Bianchini Jacques Antoine
Jacques Bianchini est né dans une famille de petits exploitants agricoles. A l'issue de ses études primaires, il entre à l'Ecole normale d'instituteurs d'Ajaccio, où il obtient le Brevet
supérieur et son Certificat d'aptitude pédagogique. Après quelques années d'enseignement, il devient, en 1933, professeur délégué à l'Ecole primaire supérieure de Sartène. Il se marie et aura
trois enfants. A partir de 1936, il est professeur, puis directeur du Collège d'enseignement général, notamment à Porto-Vecchio et à Ajaccio. Parallèlement, il mène une action syndicale au sein
du monde ouvrier et agricole de Sartène et milite au sein de la Fédération socialiste SFIO de la Corse.

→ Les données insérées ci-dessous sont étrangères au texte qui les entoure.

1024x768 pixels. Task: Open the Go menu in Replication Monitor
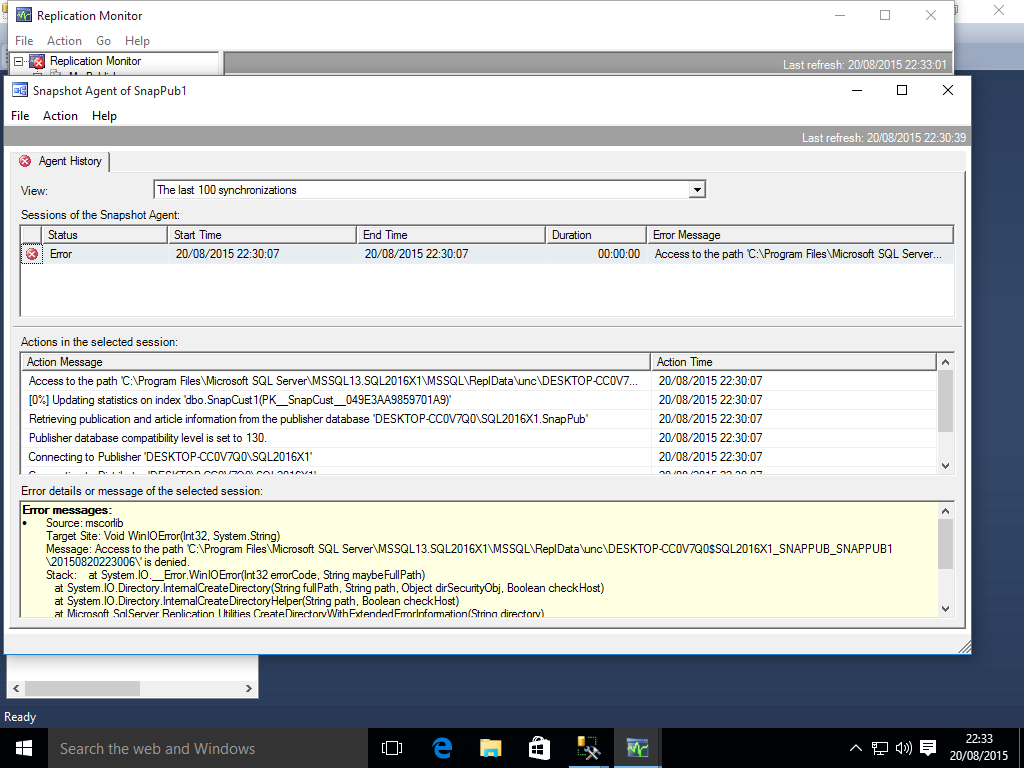click(x=103, y=41)
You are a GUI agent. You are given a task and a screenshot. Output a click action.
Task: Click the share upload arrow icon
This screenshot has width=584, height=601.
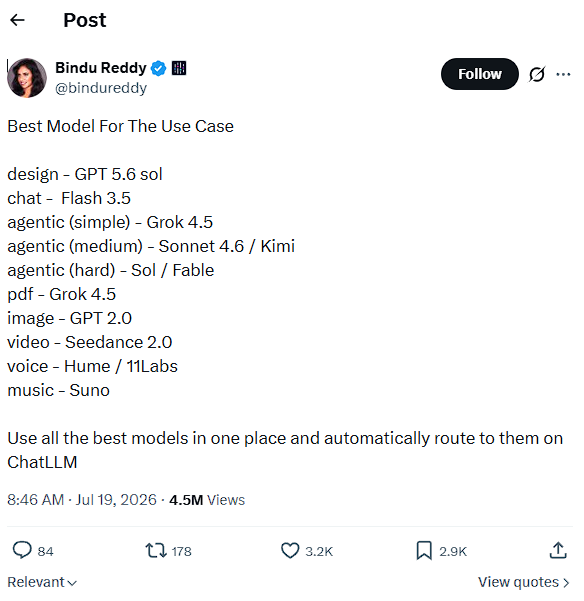558,550
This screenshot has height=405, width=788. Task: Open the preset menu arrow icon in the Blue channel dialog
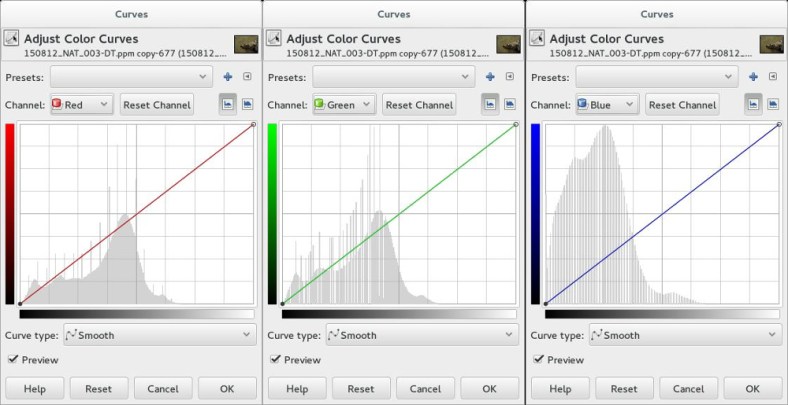(772, 76)
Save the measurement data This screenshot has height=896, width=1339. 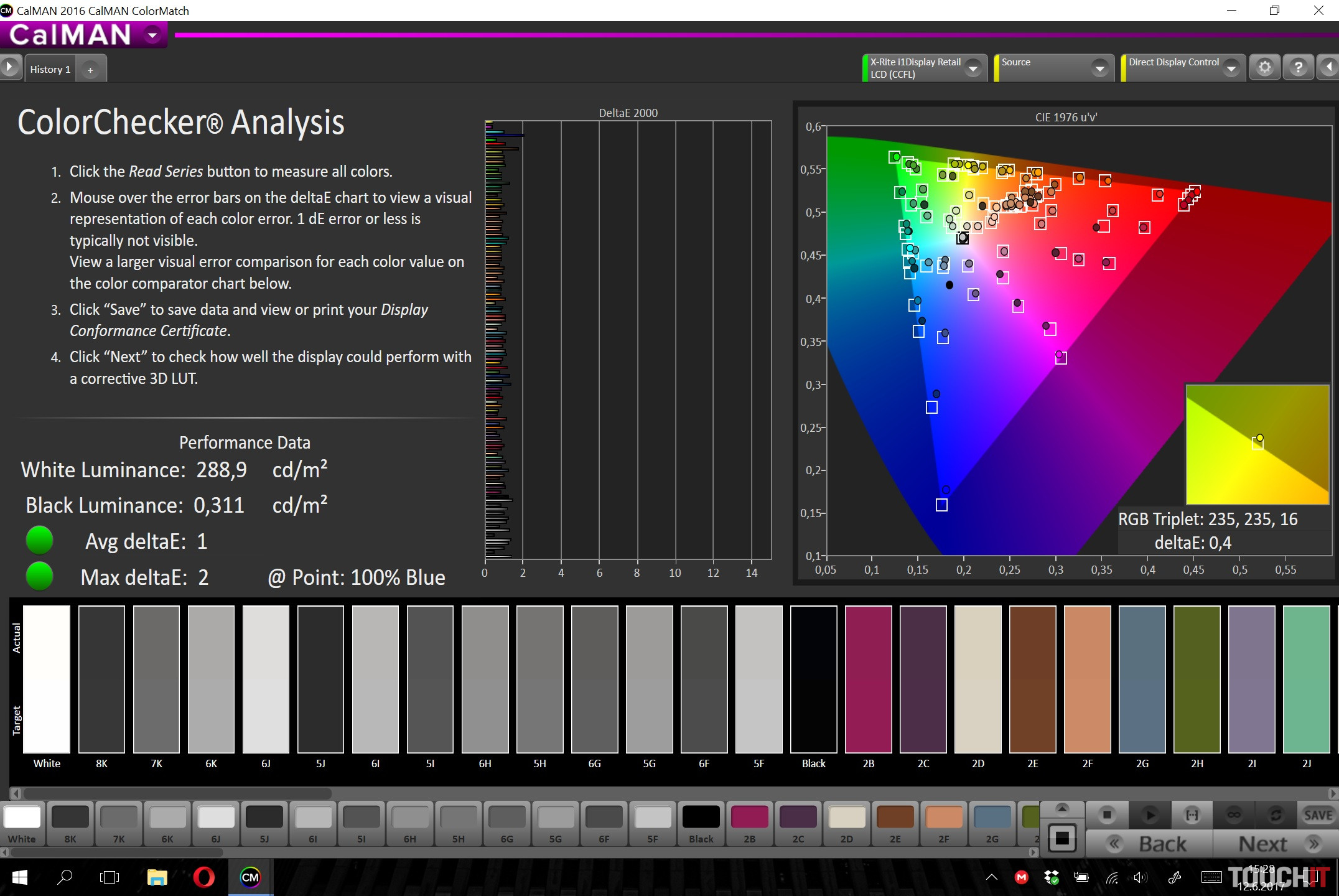[1317, 814]
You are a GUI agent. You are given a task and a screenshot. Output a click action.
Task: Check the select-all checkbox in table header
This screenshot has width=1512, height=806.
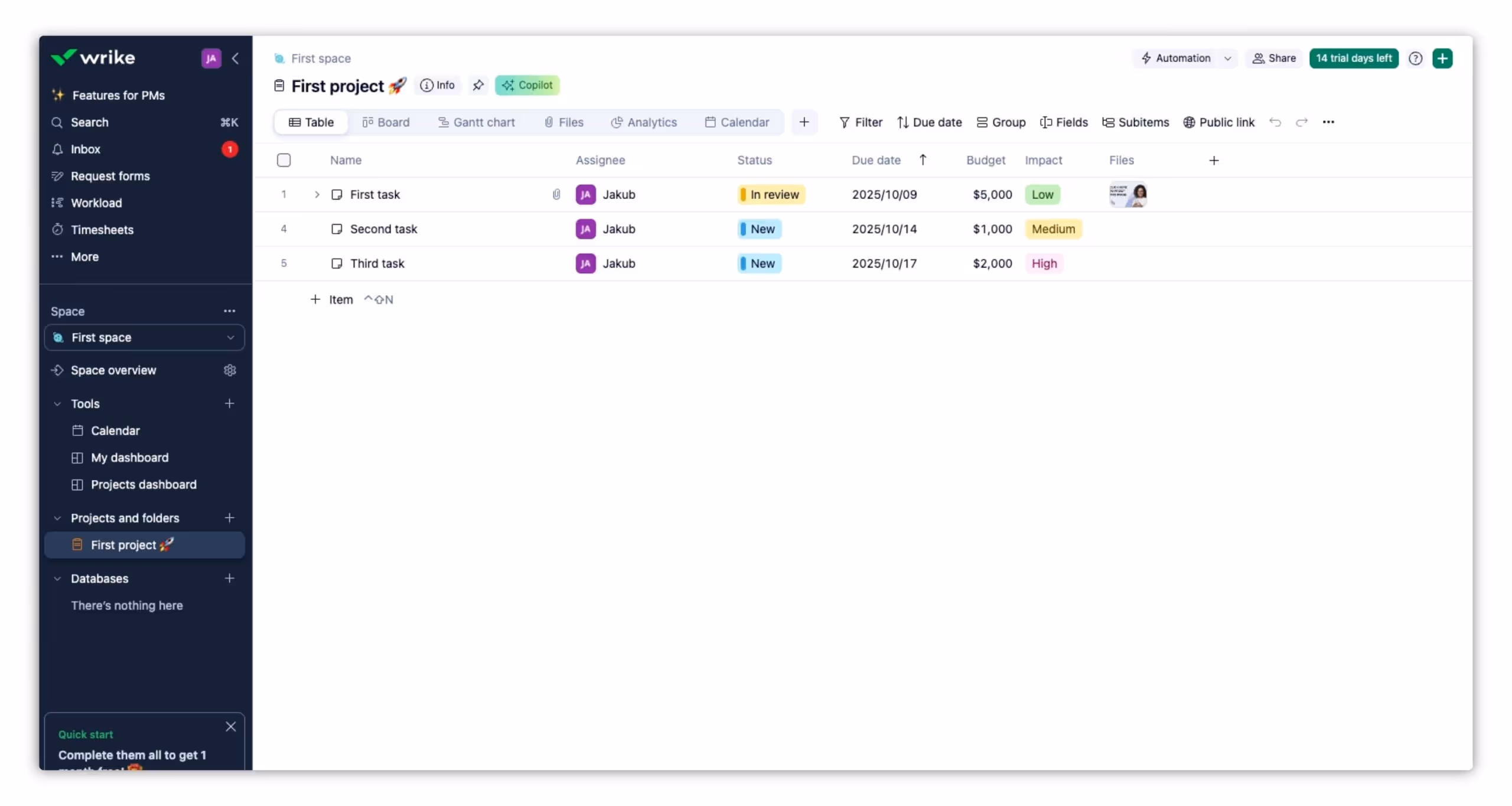coord(284,160)
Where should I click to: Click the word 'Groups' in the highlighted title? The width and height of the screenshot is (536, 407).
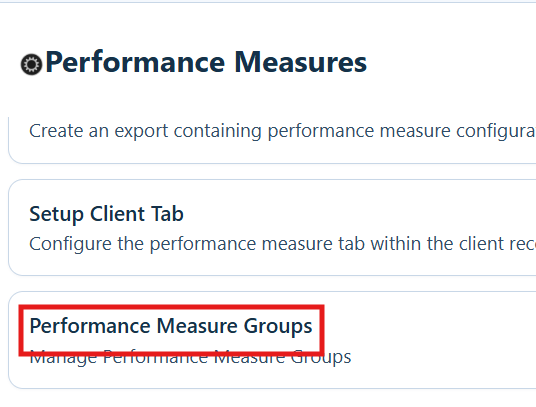coord(278,326)
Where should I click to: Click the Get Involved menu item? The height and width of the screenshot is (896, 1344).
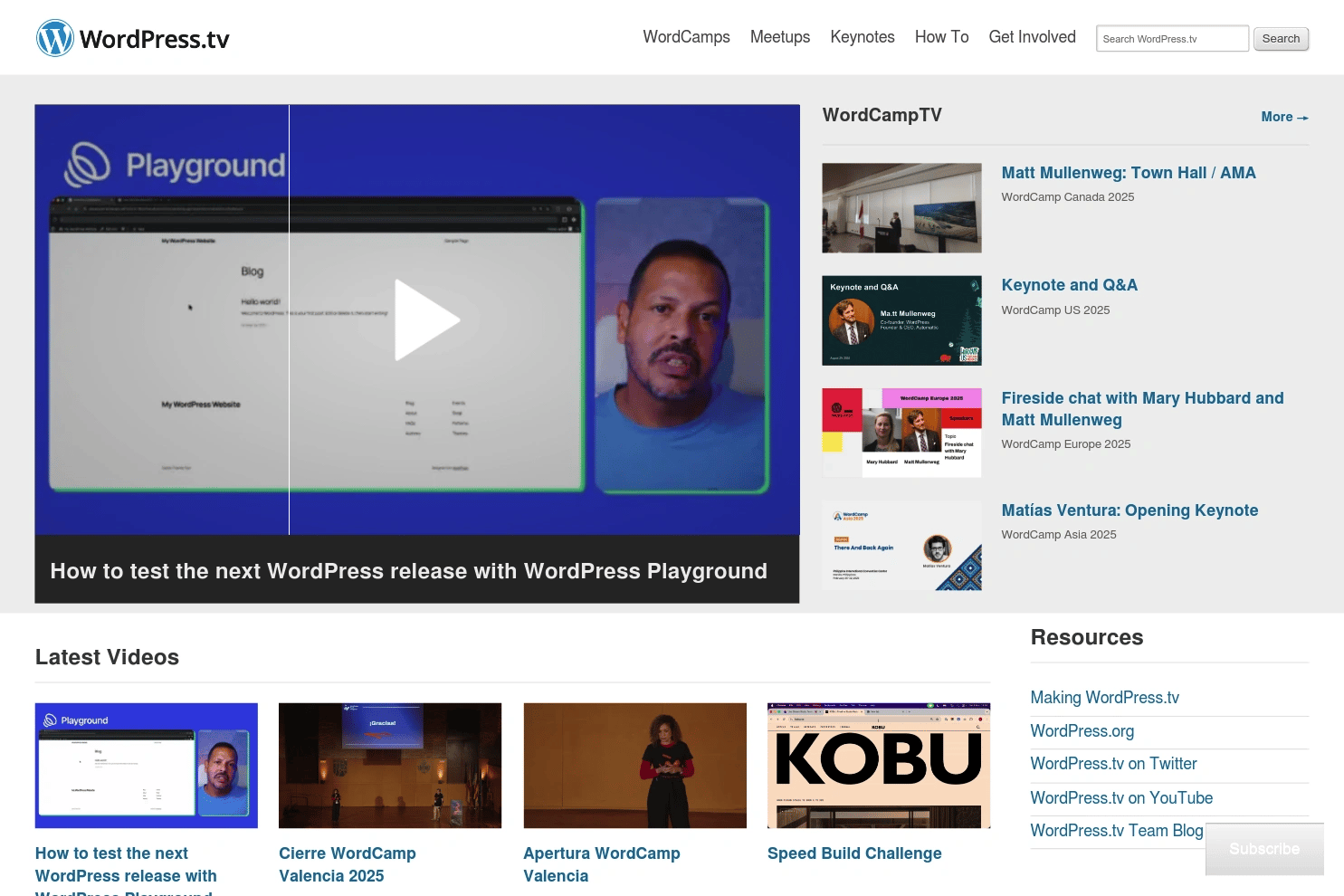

En avril 1945, il est élu conseiller municipal de Sartène. A l'automne, il devient conseiller général. Le 21 octobre 1945, pour les élections à la première Assemblée nationale Constituante, la
SFIO présente Jacques Bianchini en tête de sa liste. Pour quatre sièges à pourvoir, il y a quatre listes en présence. Sur 158 685 électeurs inscrits et 96 257 suffrages exprimés, la liste
radicale et socialiste obtient 35 969 suffrages et a deux élus, la liste communiste, avec 30 975 suffrages a un élu, le quatrième siège allant à une liste de défense républicaine et sociale qui
obtient 16 300 suffrages. La SFIO n'obtient que 13 015 suffrages et arrive en dernière position.
Les élections du 2 juin 1946 pour la seconde Assemblée nationale Constituante ne modifient pas la situation antérieure. Sur 159 702 électeurs inscrits et 97 305 suffrages exprimés, la SFIO ne
rassemble que 12 182 suffrages et n'a pas d'élu. Sur quatre sièges, les radicaux, avec 33 974 suffrages, gardent deux sièges, les communistes, avec 32 154 suffrages, ont un siège et la droite,
avec 19 095 suffrages obtient le quatrième siège.
En revanche, les élections législatives du 10 novembre 1946 se traduisent en Corse par une situation particulière. Contre l'avis de la direction nationale de la SFIO, les socialistes et les
communistes constituent une liste commune. Jacques Bianchini est en deuxième position, derrière Arthur Giovoni, maire d'Ajaccio, député communiste sortant. Sur 160 286 électeurs inscrits et 88
152 suffrages exprimés, la liste d'Union républicaine et résistante socialiste et communiste arrive en tête, avec 38 904 voix, et a deux élus, la liste du Rassemblement des gauches, emmenée par
Paul Giacobbi, président du Conseil général, a 31 119 voix et un élu, la liste de défense républicaine et sociale, avec 18 129 voix, conserve le quatrième siège.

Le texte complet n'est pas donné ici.